[Angezeigter Text]
Willa Cather: Sapphira und das Sklavenmädchen

  • Willa Cather: Sapphira und das Sklavenmädchen
    btb Verlag 2011. 256 Seiten
    ISBN-13: 978-3442743049. 9,99€
    Originaltitel: Sapphira and the Slave Girl (engl. 1940)
    Übersetzerin: Elisabeth Schnack


    Verlagstext
    Willa Cathers letzter Roman ist das eindrückliche Porträt der Südstaaten am Vorabend des Bürgerkriegs und kann in einem Atemzug mit Margaret Mitchells „Vom Winde verweht“ genannt werden. Im Zentrum steht der Konflikt zweier ungleicher Frauen: Sapphira, die eisern am sozialen Gefüge des Südens festhält und sich mit allen Mitteln gegen die neue Zeit stemmt. Und Nancy, das Sklavenmädchen, dem ein Verhältnis mit Sapphiras Mann nachgesagt wird.


    Die Autorin
    Als Achtjährige übersiedelte Willa Cather (1873–1947) mit ihren Eltern von Virginia nach Nebraska, wo sie mit der unermesslichen Prärie, aber auch mit den dortigen Einwanderern aus der Alten Welt Bekanntschaft schloss. Diese Erfahrungen eines Neben- und Miteinander verschiedener Ethnien, Religionen und Kulturen prägten sie tief. Obwohl sie als Lehrerin, Redakteurin und später als erfolgreiche Schriftstellerin vor allem in New York lebte, spielen ihre Werke meist in der heroischen Weite der Prärie des amerikanischen Westens und Südwestens, der sie so ein literarisches Denkmal gesetzt hat. Willa Cather erhielt den Pulitzer-Preis und gilt als eine der großen amerikanischen Erzählerinnen.


    Inhalt
    Nach Sapphira Colberts Tod fragten sich alle, die sie kannten, ob es ein Fehler gewesen war, dass sie aus Loundoun County hierher gezogen und mit ihrem Mann die Mühle in Back Creek/Virginia übernommen hatte. Sapphira wirkte stets eine Spur zu fein für das abgelegene Bergtal. Die Mühle mit den umliegenden Ländereinen hatte Sapphira geerbt, ihr Mann Henry arbeitete sich in den ungewohnten Beruf erstaunlich gut ein und genoss hohes Ansehen im Ort. Wie es in jener Zeit üblich war, verfügte Henry über Mühle und Farm, obwohl das Vermögen und einige Sklaven Sapphira mit in die Ehe gebracht hatte. Sapphira war sehr wohl in der Lage, einen landwirtschaftlichen Betrieb zu führen, beschränkte sich nach ihrer Heirat jedoch darauf, den Haushalt zu führen und die Sklaven im Haus zur Arbeit anzuleiten. Kutscher, Gärtner, Mühlenarbeiter, Hausmädchen gehören zum Haushalt der Colberts.

[Aufgabenbeschreibung]
Schreiben Sie aus dem Text über den Roman die Passage zwischen „Die Autorin“ und „großen amerikanischen Erzählerinnen.“ einschließlich dieser beiden Stellen wortgetreu ab. Die anschließenden Zeilen sind eigenständiges Material und gehören nicht zum Text über den Roman.

[Bereitgestellte Angaben]
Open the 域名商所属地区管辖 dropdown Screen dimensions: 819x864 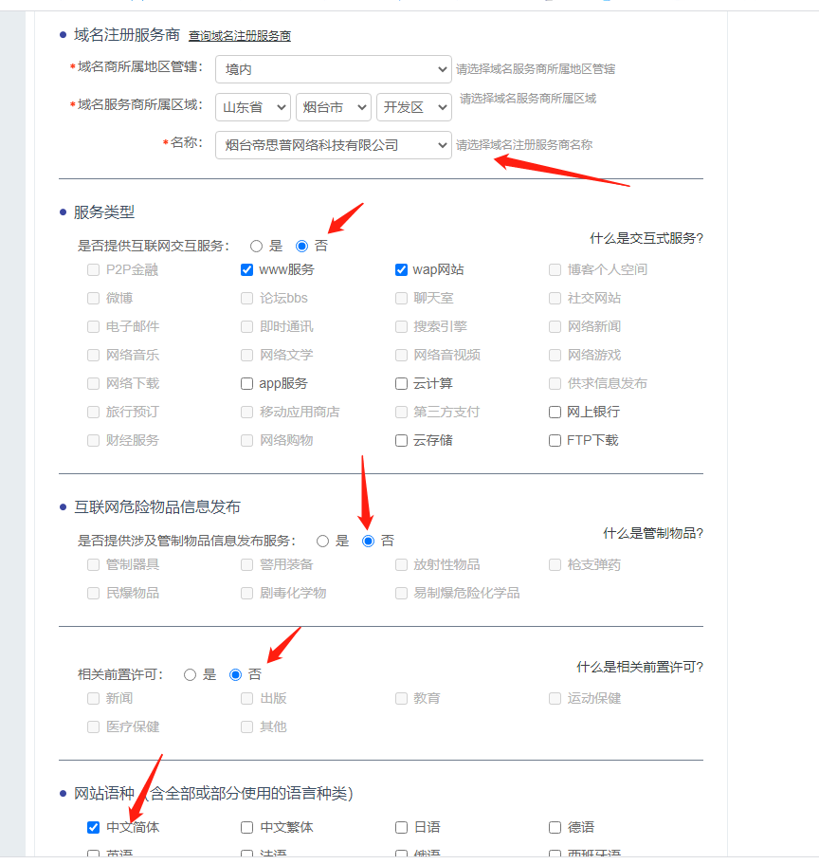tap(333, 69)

--

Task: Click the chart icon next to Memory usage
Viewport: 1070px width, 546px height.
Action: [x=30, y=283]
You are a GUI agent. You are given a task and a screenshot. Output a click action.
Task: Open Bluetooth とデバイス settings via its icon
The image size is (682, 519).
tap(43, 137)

[Erledigte Aufgabe]
Die Autorin
    Als Achtjährige übersiedelte Willa Cather (1873–1947) mit ihren Eltern von Virginia nach Nebraska, wo sie mit der unermesslichen Prärie, aber auch mit den dortigen Einwanderern aus der Alten Welt Bekanntschaft schloss. Diese Erfahrungen eines Neben- und Miteinander verschiedener Ethnien, Religionen und Kulturen prägten sie tief. Obwohl sie als Lehrerin, Redakteurin und später als erfolgreiche Schriftstellerin vor allem in New York lebte, spielen ihre Werke meist in der heroischen Weite der Prärie des amerikanischen Westens und Südwestens, der sie so ein literarisches Denkmal gesetzt hat. Willa Cather erhielt den Pulitzer-Preis und gilt als eine der großen amerikanischen Erzählerinnen.